Reputation: 4035
In my POJO, i usually declare the fields like this
class SampleModel {
var field1: String? = null
var field2: Int? = null
<more fields here>
}
If I declare like this, I will need to check if the field is null or not.
But if like this:
class SampleModel {
var field1 = ""
var field2 = 0
<more fields here>
}
I can use it directly.
Does it matter on which declaration to use? Like in terms of memory, performance, or anything that a good practice to do?
Lets say I have 100 fields. Then I use Moshi or Gson for the deserializer.
Upvotes: 0
Views: 980
Reputation: 482
IMO, memory and performance should not be taken into account when you are choosing between these two approaches.
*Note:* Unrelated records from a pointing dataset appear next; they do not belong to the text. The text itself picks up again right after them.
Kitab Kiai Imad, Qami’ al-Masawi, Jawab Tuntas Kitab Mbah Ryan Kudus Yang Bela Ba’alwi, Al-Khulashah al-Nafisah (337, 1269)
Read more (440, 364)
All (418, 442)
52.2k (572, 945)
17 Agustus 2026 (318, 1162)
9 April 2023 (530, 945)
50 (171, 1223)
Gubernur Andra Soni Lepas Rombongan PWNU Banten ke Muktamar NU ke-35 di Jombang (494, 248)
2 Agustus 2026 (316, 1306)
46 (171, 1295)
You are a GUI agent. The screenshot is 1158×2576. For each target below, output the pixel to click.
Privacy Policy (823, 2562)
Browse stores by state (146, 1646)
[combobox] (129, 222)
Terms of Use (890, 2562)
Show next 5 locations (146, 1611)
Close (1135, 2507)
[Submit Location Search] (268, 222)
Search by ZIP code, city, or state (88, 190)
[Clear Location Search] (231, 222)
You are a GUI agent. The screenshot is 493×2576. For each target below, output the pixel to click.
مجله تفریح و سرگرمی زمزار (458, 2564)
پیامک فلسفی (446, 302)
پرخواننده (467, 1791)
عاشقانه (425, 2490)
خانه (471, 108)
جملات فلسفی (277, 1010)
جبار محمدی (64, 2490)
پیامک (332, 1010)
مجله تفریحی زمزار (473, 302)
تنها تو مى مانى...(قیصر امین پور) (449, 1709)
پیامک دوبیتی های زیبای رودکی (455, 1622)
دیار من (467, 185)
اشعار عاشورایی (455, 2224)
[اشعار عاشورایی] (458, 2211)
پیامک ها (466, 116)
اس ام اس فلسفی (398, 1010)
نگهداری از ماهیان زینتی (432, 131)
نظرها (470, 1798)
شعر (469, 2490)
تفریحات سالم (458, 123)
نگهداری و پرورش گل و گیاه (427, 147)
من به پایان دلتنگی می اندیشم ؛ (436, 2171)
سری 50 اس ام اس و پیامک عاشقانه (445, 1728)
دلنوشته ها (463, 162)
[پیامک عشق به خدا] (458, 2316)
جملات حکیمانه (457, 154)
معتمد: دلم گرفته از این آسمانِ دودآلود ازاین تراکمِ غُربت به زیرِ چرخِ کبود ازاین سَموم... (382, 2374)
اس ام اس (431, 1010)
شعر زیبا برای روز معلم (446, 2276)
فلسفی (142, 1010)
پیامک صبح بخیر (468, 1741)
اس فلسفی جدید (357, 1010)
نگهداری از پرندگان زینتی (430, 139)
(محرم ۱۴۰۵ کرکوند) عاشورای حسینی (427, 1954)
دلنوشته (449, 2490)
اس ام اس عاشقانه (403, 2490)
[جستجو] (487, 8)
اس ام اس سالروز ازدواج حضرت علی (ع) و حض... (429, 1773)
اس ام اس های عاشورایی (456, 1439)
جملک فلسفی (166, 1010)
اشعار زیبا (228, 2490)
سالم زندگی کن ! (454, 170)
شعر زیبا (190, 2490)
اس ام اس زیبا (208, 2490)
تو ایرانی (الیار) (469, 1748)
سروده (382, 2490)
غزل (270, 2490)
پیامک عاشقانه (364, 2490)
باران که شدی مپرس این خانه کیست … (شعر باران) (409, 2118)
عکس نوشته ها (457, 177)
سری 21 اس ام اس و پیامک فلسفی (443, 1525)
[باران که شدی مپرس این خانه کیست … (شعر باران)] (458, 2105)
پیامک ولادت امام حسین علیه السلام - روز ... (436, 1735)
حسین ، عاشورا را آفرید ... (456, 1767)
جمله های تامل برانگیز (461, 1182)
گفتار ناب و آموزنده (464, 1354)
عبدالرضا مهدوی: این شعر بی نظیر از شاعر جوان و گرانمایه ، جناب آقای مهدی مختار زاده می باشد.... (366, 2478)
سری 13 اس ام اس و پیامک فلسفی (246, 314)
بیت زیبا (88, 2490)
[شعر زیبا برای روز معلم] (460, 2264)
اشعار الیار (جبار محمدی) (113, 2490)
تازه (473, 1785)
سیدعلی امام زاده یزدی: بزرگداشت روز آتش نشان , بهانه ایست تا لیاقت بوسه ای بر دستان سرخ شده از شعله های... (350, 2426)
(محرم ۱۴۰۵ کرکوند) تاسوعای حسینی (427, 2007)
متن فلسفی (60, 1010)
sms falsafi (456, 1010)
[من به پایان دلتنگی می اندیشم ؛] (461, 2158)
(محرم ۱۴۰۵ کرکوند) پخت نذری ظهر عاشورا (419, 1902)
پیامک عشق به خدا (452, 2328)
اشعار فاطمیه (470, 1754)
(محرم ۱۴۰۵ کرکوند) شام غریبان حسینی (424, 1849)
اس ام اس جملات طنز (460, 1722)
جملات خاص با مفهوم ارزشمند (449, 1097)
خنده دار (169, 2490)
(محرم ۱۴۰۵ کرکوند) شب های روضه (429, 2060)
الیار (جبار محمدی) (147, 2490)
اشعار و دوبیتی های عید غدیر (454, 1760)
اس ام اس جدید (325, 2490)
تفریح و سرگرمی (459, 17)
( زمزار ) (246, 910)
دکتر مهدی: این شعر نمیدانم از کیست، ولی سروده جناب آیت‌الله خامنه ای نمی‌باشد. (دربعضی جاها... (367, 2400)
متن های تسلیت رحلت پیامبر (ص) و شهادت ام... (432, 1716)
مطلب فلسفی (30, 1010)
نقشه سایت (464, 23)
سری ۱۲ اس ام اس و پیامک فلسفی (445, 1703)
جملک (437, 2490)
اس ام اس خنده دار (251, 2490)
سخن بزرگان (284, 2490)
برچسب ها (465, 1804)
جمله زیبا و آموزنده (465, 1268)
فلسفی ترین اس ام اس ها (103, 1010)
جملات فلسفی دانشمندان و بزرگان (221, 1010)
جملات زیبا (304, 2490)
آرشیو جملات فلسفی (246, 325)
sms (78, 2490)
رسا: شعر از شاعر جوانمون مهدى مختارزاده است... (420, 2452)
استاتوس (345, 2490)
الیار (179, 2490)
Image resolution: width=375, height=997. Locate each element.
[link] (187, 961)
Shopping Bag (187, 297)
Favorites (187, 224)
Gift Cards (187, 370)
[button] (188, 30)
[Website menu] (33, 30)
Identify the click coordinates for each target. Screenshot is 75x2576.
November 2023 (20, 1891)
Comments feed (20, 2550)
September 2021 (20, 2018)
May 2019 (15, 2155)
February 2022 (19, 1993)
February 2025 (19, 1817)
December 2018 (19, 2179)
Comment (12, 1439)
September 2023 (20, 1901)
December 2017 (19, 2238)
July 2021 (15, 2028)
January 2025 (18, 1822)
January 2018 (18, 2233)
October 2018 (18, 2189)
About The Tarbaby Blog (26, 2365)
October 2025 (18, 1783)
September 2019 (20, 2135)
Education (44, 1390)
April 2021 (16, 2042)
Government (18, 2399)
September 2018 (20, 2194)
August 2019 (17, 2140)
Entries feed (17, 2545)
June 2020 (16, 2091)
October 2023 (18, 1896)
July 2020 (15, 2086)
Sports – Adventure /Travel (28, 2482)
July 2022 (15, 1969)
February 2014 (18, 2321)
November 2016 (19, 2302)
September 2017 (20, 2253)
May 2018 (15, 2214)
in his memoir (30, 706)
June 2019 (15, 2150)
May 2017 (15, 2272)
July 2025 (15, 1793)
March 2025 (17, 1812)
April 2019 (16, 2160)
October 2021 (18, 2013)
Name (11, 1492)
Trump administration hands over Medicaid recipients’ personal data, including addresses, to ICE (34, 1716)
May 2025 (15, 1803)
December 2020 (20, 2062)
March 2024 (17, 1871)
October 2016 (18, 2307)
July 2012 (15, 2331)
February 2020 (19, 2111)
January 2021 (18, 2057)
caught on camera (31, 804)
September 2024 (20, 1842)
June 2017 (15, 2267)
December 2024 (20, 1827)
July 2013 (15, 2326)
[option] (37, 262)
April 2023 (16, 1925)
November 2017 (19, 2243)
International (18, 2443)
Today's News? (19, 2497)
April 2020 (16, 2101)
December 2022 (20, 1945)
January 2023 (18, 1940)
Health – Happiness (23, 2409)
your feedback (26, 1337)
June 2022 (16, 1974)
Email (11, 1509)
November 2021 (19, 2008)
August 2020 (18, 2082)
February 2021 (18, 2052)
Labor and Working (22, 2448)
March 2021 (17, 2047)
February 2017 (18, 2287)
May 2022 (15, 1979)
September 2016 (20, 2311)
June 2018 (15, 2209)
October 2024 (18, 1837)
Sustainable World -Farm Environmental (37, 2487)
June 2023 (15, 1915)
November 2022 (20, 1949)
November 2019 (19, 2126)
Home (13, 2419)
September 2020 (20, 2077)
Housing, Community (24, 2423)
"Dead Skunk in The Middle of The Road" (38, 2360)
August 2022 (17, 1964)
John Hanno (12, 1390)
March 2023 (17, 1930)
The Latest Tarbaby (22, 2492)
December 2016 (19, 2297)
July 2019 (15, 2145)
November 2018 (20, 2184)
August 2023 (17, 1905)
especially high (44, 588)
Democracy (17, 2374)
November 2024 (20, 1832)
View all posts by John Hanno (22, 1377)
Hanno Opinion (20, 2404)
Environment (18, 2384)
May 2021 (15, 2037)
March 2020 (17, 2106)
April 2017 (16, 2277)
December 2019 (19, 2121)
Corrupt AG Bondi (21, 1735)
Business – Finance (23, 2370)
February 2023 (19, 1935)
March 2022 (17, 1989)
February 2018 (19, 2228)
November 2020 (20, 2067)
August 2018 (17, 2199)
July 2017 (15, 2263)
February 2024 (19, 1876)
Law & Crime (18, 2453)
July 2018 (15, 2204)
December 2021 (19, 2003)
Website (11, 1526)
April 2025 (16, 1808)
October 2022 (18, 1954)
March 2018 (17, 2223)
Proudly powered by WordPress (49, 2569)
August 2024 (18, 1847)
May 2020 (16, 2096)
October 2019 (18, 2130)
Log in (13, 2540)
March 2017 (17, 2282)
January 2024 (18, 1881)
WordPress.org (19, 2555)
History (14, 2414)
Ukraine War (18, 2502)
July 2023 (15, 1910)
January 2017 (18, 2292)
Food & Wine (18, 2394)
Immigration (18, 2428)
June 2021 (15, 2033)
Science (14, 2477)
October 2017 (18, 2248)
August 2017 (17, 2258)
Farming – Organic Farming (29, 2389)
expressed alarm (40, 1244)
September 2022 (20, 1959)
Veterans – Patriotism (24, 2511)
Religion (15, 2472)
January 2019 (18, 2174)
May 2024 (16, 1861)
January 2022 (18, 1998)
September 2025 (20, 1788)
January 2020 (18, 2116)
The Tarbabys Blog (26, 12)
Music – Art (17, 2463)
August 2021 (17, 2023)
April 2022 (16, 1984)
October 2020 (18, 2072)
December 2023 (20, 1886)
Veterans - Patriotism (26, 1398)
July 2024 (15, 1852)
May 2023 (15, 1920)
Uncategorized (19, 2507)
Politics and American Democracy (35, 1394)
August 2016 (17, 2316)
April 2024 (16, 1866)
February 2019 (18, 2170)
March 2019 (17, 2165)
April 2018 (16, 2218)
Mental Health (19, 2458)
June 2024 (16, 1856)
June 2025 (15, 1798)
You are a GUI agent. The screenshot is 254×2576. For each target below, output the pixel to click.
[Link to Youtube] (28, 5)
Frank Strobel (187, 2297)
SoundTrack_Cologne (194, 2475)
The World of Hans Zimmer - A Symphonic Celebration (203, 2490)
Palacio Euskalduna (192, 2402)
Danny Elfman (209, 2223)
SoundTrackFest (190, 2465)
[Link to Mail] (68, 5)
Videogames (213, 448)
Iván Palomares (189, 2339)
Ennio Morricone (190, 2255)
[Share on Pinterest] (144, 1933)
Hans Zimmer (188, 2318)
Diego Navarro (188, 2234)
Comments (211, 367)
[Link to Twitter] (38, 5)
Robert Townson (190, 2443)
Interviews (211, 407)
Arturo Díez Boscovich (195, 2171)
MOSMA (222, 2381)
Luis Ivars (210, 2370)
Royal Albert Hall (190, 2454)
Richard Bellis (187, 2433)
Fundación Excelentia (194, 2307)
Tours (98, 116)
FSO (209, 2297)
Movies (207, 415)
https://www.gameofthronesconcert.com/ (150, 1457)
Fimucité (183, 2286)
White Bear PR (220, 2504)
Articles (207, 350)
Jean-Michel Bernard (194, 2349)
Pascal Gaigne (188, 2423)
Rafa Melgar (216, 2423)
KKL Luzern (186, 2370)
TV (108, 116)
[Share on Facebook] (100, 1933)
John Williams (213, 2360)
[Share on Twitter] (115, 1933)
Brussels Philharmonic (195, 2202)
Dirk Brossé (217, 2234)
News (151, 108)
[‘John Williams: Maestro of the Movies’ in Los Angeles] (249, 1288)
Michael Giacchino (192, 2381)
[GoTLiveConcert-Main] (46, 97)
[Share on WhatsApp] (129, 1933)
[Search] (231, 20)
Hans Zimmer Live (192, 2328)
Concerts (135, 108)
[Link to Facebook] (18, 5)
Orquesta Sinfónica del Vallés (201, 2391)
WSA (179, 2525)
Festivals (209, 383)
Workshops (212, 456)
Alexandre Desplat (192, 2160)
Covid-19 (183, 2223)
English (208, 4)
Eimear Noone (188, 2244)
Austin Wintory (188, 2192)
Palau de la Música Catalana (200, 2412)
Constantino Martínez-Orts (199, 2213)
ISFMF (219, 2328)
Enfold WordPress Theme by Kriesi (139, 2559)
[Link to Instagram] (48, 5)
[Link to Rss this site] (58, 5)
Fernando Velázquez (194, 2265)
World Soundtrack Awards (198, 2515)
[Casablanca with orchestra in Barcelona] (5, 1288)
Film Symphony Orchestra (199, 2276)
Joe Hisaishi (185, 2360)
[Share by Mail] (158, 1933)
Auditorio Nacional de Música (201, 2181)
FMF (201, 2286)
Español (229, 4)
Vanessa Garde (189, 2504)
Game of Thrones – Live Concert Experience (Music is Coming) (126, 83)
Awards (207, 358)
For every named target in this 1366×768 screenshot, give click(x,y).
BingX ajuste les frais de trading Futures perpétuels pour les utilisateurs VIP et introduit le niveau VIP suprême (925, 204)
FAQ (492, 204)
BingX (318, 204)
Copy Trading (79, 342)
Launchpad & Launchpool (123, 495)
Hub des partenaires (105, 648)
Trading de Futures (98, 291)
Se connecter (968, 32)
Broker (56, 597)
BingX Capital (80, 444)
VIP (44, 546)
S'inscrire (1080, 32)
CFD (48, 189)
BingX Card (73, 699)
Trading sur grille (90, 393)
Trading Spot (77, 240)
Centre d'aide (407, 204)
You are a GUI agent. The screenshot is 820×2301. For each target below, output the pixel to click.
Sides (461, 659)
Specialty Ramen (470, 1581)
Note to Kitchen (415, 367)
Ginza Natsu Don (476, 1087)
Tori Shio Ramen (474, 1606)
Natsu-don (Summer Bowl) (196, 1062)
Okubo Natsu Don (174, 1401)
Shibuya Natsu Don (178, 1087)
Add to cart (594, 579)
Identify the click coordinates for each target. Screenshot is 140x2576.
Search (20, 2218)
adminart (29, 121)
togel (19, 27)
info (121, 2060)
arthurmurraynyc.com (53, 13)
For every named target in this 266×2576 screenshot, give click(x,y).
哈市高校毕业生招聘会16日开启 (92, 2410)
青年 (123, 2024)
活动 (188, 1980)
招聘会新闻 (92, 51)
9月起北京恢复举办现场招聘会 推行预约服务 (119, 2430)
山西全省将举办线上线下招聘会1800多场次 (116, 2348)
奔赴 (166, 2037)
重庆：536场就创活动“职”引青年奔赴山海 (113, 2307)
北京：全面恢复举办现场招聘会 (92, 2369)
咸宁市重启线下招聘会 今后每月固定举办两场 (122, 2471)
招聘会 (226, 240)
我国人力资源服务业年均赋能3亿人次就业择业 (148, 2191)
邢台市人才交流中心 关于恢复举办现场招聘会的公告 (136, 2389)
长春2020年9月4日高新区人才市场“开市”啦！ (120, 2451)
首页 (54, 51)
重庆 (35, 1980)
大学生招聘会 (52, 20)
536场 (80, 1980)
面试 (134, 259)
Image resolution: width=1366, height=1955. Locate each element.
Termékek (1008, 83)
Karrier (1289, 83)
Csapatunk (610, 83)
It depends on how you want the class to behave. To have a default value (approach 2) or null (approach 1). It matters when you need to handle logic of this class.
Upvotes: 1
Reputation: 516
In the end even beyond performance considerations is quality of code. If the fields will never actually be null in your use cases then I would not use nullable types. You are forcing yourself to do extra work (albeit Kotlin makes it somewhat easier) to cater for a scenario that it seems like you're saying isn't possible?
On the other side; if a field in the serialized were to be missing in this scenario you may not immediately catch it because the field in the class has a default value. If you're confident in the data being provided though this shouldn't be a problem.